Ma première ouverture

C'était il y a bien longtemps, cette première ouverture... Dans le récit, plein de tendresse dissimulée, que nous a fait parvenir Jean-Paul Cappy, l'auteur partage sa première journée de chasse, en compagnie de son oncle et d'«Oscar 6»... En guise de conclusion, pleine de bon sens, il nous livre cette réflexion, bien dans l'air du temps et... du réchauffement climatique :

« Ce qui n'a presque pas changé, c'est la date de l'ouverture générale, ici, le second dimanche de septembre. En revanche, ce qui a changé, c'est le climat, et à cette date, les chiens et les chasseurs ont vite très, très chaud, avec les conséquences que l'on sait. Avant, il suffisait de mettre de l'eau dans la casquette et de la faire ruisseler sur le visage, pour repartir comme si de rien n’était. Aujourd'hui, la solution la plus sage est de rentrer après une bonne heure de chasse. Mais il y en a une autre : et si on retardait la date d'ouverture de quelques semaines ? Deux ou trois suffiraient. Beaucoup le demandent, mais les FDC et l’administration n'y sont pas favorables.
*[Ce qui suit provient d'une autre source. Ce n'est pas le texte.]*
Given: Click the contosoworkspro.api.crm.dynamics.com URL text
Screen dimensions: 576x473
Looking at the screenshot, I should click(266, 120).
Pourquoi ? D’autant plus que ça ne changerait rien sur la durée de la saison, puisque la date de fermeture serait retardée d’autant ! Du coup, on pourrait faire l'ouverture générale partout, même dans les vignes, car aujourd'hui, il y a belle lurette que les vendanges sont finies début octobre. Ça éviterait ce type d'ouverture à tiroir, préjudiciable au gibier et à la sécurité, car les promeneurs et randonneurs sont encore nombreux dans la nature en septembre, et tout le monde se retrouve sur les mêmes territoires, au même moment. Alors, cher président de la FNC, cher Willy, vous le demanderez quand, ce décalage des ouvertures ? ».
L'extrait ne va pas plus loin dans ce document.